## Work to complete:
As the answer, return precisely the lines from the one containing "Instruction: Click the" to the final line of the material below, inclusive, and omit every picture.

## Provided material:

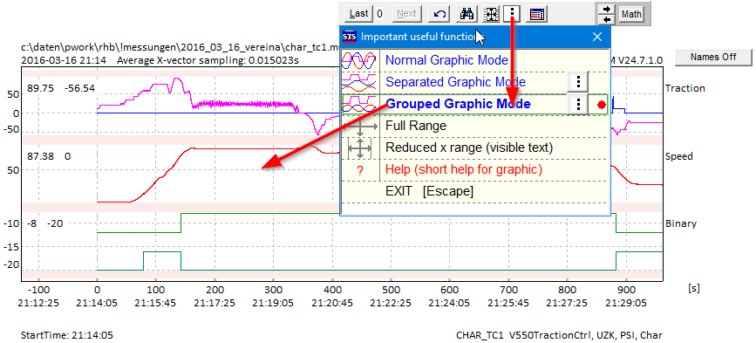
Task: Select Separated Graphic Mode entry
Action: pyautogui.click(x=456, y=82)
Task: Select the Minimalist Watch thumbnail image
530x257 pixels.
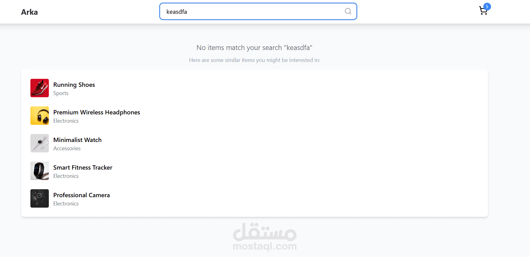Action: point(40,143)
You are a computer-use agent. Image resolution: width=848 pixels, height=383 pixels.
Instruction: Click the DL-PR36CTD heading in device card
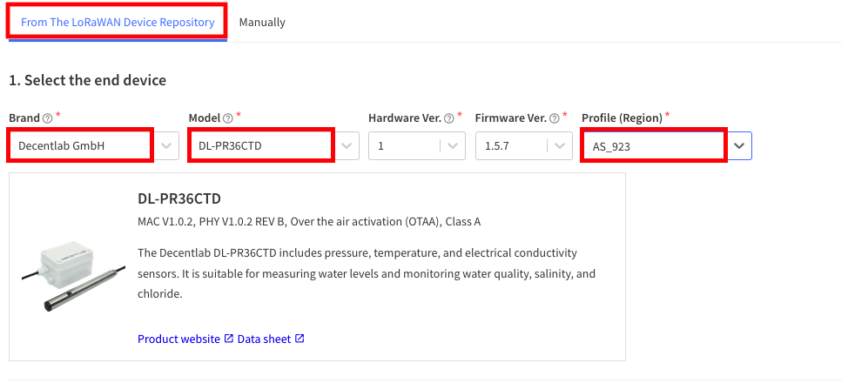[x=179, y=198]
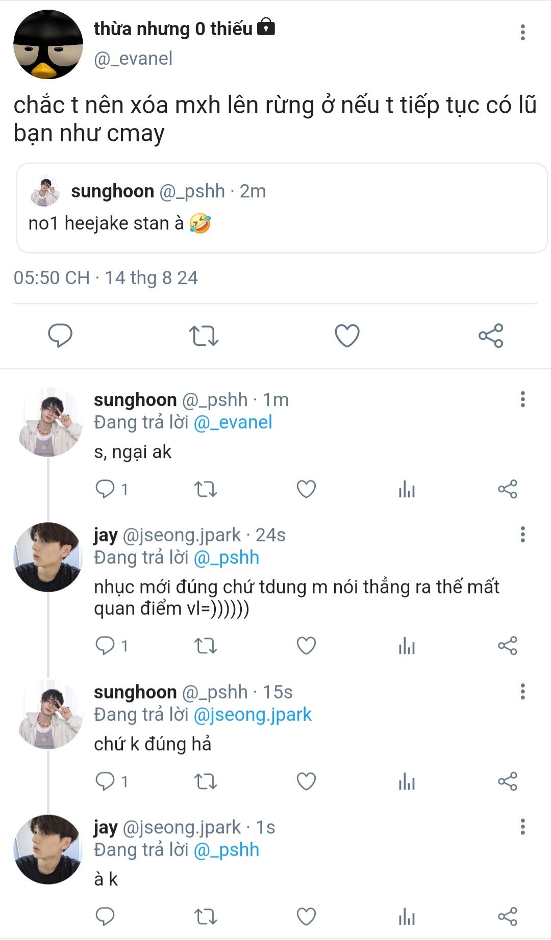Open more options on "s, ngại ak" reply
The height and width of the screenshot is (940, 551).
[522, 399]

## Result of this exercise:
Instruction: Click the DL-PR36CTD heading in device card
[x=179, y=198]
Open more options on "s, ngại ak" reply
The height and width of the screenshot is (940, 551).
[522, 399]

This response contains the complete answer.